THE FRENCH CAFÉS.

In the reign of Louis XV. there were not less than six hundred cafés in Paris. London, at the same period, could not count as many dozens. Under Louis Napoleon, the cafés have reached to the amazing number of between three and four thousand. All these establishments acknowledge the Café Procope as the founder of the dynasty, although, indeed, there were coffee-vendors in Paris before the time of the accomplished Sicilian. “Vixerunt fortes ante Agamemnona.

The consumption of coffee in Paris, at the period of the breaking out of the Revolution, was something enormous. The French West-Indian Islands furnished eighty millions of pounds annually, and this was irrespective of what was derived from the East. The two sources together were not sufficient to supply the kingdom. Thence adulterations, fortunes to the adulterators, and that supremacy of chicory, which has destroyed the well-earned reputation of French coffee.

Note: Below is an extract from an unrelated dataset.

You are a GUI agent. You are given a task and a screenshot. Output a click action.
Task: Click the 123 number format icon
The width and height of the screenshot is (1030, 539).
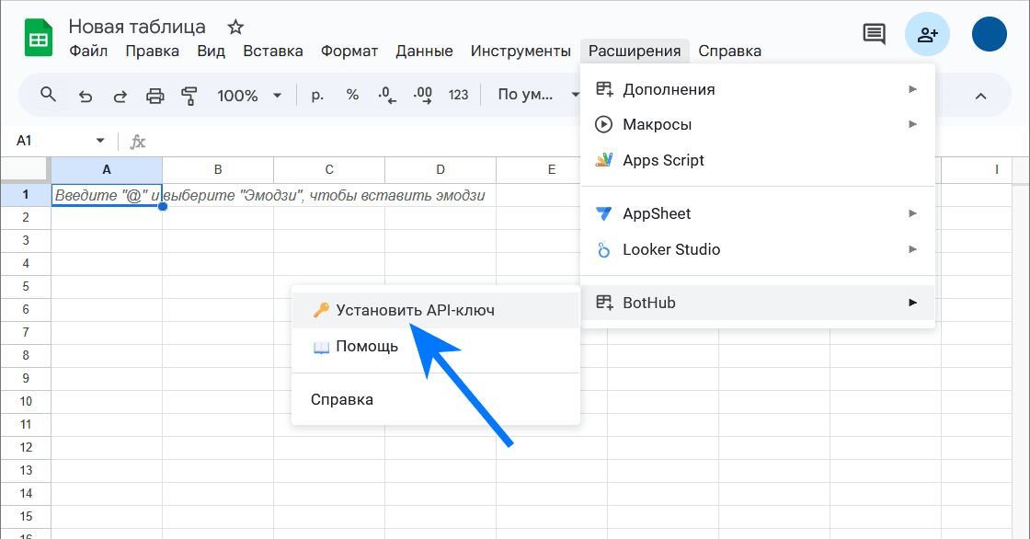tap(458, 95)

I have already spoken of the Café Procope, and here I will only add an anecdote illustrative of the scenes that sometimes occurred there, and of the national character generally in the reign of Louis XV. One afternoon that M. de Saint Foix was seated at his usual table, an officer of the King’s Body-Guard entered, sat down, and ordered “a cup of coffee, with milk, and a roll,” adding, “It will serve me for a dinner!” At this Saint Foix remarked aloud, that “a cup of coffee, with milk, and a roll, was a confoundedly poor dinner.” The officer remonstrated; Saint Foix reiterated his remark, and again and again declared, that nothing the gallant officer could say to the contrary, would convince him that a cup of coffee, with milk, and a roll, was not a confoundedly poor dinner. Thereupon a challenge was given and accepted, and the whole of the persons present adjourned as spectators of a fight, which ended by Saint Foix receiving a wound in the arm. “That is all very well,” said the wounded combatant; “but I call you to witness, gentlemen, that I am still profoundly convinced, that a cup of coffee, with milk, and a roll, is a confoundedly poor dinner!” At this moment, the principals were arrested, and carried before the Duke de Noailles, in whose presence Saint Foix, without waiting to be questioned, said, “Monseigneur, I had not the slightest intention of offending the gallant officer, who, I doubt not, is an honourable man; but Your Excellency can never prevent my asserting, that a cup of coffee, with milk, and a roll, is a confoundedly poor dinner.” “Why, so it is,” said the Duke. “Then I am not in the wrong,” remarked Saint Foix; “and a cup of coffee,”——at these words Magistrates, delinquents, and auditory, burst into a roar of laughter, and the antagonists became friends. It was a more bloodless issue than that which occurred to Michel Lepelletier, in later years, at the Café Février. He was seated at dinner there, when an ex-garde-du-corps, named Paris, approached him, inquired if he were the Lepelletier who had voted for the death of Louis XVI., and, receiving an affirmative reply, drew forth a dagger, and swiftly slew him on the spot.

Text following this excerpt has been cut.